At our routine 20-week ultrasound, my mom met us at the hospital and we eagerly viewed our first-ever ultrasound. It was all new for us and we honestly had no idea what we were looking at. Our baby’s heartbeat was precious and strong. We could see our baby moving around and full of life. We were ecstatic! The ultrasound went on for what seemed like forever and, when she was finally done, the technician left the room for a bit. She returned, stating there was something wrong with our baby and we needed to head to our doctor’s office immediately to discuss the ultrasound results with our obstetrician. We were just sick as we hopped into the car, completely deflated and silent. We arrived at our doctor’s office in a mess of nerves and tears. She was so compassionate, kind and gracious, a real Godsend. Shockingly, our baby had a rare form of dwarfism called thanataphoric dysplasia. “Thanatophoric dysplasia is a severe skeletal disorder characterized by extremely short limbs and folds of extra (redundant) skin on the arms and legs. Other features of this condition include a narrow chest, short ribs, underdeveloped lungs, and an enlarged head with a large forehead and prominent, wide-spaced eyes. The term thanatophoric is Greek for “death bearing.” Infants with thanatophoric dysplasia are usually stillborn or die shortly after birth from respiratory failure; however, a few affected individuals have survived into childhood with extensive medical help. This condition occurs in 1 in 20,000 to 50,000 newborns.” (http://ghr.nlm.nih.gov/condition/thanatophoric-dysplasia) This news was devastating to say the least. We tried to believe that God would perform a miracle and heal our baby.

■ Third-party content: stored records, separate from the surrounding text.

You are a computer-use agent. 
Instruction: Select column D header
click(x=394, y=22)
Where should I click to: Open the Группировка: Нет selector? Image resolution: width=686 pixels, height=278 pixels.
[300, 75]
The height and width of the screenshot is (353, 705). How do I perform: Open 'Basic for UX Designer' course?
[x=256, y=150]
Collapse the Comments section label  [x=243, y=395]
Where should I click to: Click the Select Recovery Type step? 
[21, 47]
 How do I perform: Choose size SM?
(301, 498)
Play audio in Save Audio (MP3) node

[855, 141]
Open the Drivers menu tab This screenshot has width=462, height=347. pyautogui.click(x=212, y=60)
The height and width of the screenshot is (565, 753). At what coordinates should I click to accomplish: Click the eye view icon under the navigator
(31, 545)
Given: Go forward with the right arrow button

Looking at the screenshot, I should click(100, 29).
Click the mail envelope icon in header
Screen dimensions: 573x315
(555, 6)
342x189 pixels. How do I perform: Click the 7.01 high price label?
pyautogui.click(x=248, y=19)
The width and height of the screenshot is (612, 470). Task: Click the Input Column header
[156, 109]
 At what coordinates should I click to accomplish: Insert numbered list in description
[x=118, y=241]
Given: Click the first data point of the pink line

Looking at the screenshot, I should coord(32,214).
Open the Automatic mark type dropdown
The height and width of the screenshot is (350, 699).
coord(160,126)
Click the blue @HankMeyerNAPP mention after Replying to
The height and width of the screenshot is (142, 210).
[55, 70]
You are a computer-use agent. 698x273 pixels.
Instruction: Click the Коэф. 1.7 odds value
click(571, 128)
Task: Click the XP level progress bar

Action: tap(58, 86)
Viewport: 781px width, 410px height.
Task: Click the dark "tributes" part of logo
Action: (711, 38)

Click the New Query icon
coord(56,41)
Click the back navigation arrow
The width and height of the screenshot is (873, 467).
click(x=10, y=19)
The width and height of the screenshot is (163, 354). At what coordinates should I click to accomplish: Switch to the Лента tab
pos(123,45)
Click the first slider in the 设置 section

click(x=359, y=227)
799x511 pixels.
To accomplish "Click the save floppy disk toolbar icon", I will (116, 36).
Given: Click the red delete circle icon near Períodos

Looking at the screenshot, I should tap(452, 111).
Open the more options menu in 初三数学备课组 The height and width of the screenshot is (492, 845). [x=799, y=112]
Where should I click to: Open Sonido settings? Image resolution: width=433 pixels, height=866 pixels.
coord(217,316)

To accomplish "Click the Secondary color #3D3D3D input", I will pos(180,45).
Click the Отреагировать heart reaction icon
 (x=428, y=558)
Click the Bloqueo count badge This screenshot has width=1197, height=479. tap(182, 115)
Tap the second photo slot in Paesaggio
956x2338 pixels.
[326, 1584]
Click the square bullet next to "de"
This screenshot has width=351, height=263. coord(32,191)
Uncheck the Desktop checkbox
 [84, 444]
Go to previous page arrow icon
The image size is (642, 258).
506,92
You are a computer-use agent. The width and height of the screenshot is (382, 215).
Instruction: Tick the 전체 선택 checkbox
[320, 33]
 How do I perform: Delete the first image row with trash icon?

At the young, naïve ages of 21 and 23, we never dreamed that this could end up our reality. Our baby was probably not going to survive birth. After meeting with a wonderful, Christian, high-risk-pregnancy doctor, the results were confirmed and we found out our precious little one was a boy. The doctor prayed with us and we clung to each other and wailed, deep, heart wrenching cries right there in the doctor’s office. It is a very sobering thing to carry a baby to term, knowing that it could all be over when that baby is finally born. We didn’t want that day to come. However, it did, in February of 2005. At just 31 weeks pregnant, I began leaking amniotic fluid and my doctor decided to induce labor. Our precious, firstborn son, Isaiah Nathaniel was born directly into the arms of Jesus. He was spared of all pain and discomfort and we were denied hearing the joyous cries of our baby boy. All was eerily silent as our lifeless son was placed on my chest. The months of his gentle tumbling and poking and kicking inside my belly suddenly came to an abrupt stop and his life was over. We held our sweet baby and introduced him to our family. We spent time alone with him, loving him and rocking him. I watched from the hospital bed as Ben held him close and sang to him. Isaiah was desperately loved and greatly mourned. It is a devastating thing to go into the hospital pregnant and to leave your baby behind, never to come home with you.

Sweet Moments with Isaiah

There we were holding our firstborn son, at a small 3 lbs 13 oz, and crying because of the pain of losing our first child. Anger towards God and the world was definitely one of my emotions that day. I couldn’t understand why God would allow this to happen. I blamed myself, because it must be all the bad stuff I had done that caused this punishment. We grieved a lot and rightfully so.